A far scattare i controlli era stata una serie di segnalazioni giunte alla stazione locale dei Carabinieri, allertata da cittadini insospettiti dal ripetersi di tentativi di raggiro con lo schema della finta rapina. Il meccanismo, ormai collaudato dai truffatori, prevedeva una telefonata sempre identica: una voce che si spacciava per un carabiniere avvertiva la vittima di una rapina appena avvenuta in banca, sostenendo che la sua auto fosse stata ripresa dalle telecamere di sorveglianza. Per “dimostrare la propria innocenza”, alla donna veniva chiesto di consegnare i propri gioielli a un finto militare, così da verificare che non si trattasse della refurtiva.
Il bottino nascosto nello zaino
Non è stato un sospetto investigativo a portare i Carabinieri fino al ragazzino, quanto piuttosto la preoccupazione che potesse essersi smarrito. Avvicinandolo, i militari hanno scoperto che il minore aveva solo 13 anni. Alle loro domande, il ragazzo ha raccontato di essere in attesa di un taxi, restando però vago quando gli è stato chiesto dove si trovassero i genitori. È stato solo aprendo lo zaino che la situazione si è chiarita: al suo interno c’erano 1.550 euro in contanti e diversi monili preziosi. Di fronte al ritrovamento, il tredicenne non ha proferito parola, ma per i Carabinieri è apparso subito chiaro il collegamento con una truffa appena messa a segno.
La vittima e il ritorno della refurtiva
Le verifiche hanno permesso di risalire rapidamente alla vittima: una donna di 83 anni, che poco prima aveva consegnato denaro e gioielli a un giovane che si presentava come un parente, forse un nipote. Recuperata la refurtiva, questa è stata riconsegnata alla legittima proprietaria, mentre il minore è stato condotto in caserma per i necessari accertamenti.
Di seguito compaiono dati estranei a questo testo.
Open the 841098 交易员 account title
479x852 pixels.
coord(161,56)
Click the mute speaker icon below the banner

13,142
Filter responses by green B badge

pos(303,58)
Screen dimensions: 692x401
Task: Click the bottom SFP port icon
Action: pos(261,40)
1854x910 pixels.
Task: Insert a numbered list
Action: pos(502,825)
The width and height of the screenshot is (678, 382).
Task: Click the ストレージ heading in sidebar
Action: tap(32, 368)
Trattandosi di un minore non imputabile, il tredicenne è stato successivamente affidato ai familiari. Non è stato semplice individuarli: i genitori del ragazzo sono separati e il padre è attualmente detenuto in carcere. Il giovane vive a Napoli insieme alla nonna, alla madre e alla sorella più piccola, ma la madre in quel momento si trovava in vacanza a Terracina, rendendo necessarie ulteriori ricerche prima di riuscire a contattare la nonna e procedere all’affidamento. La vicenda, nel frattempo, è stata segnalata alla Procura per i minorenni di Napoli, che dovrà ora valutare l’eventuale adozione di misure di natura sociale e di sicurezza nei confronti del ragazzino.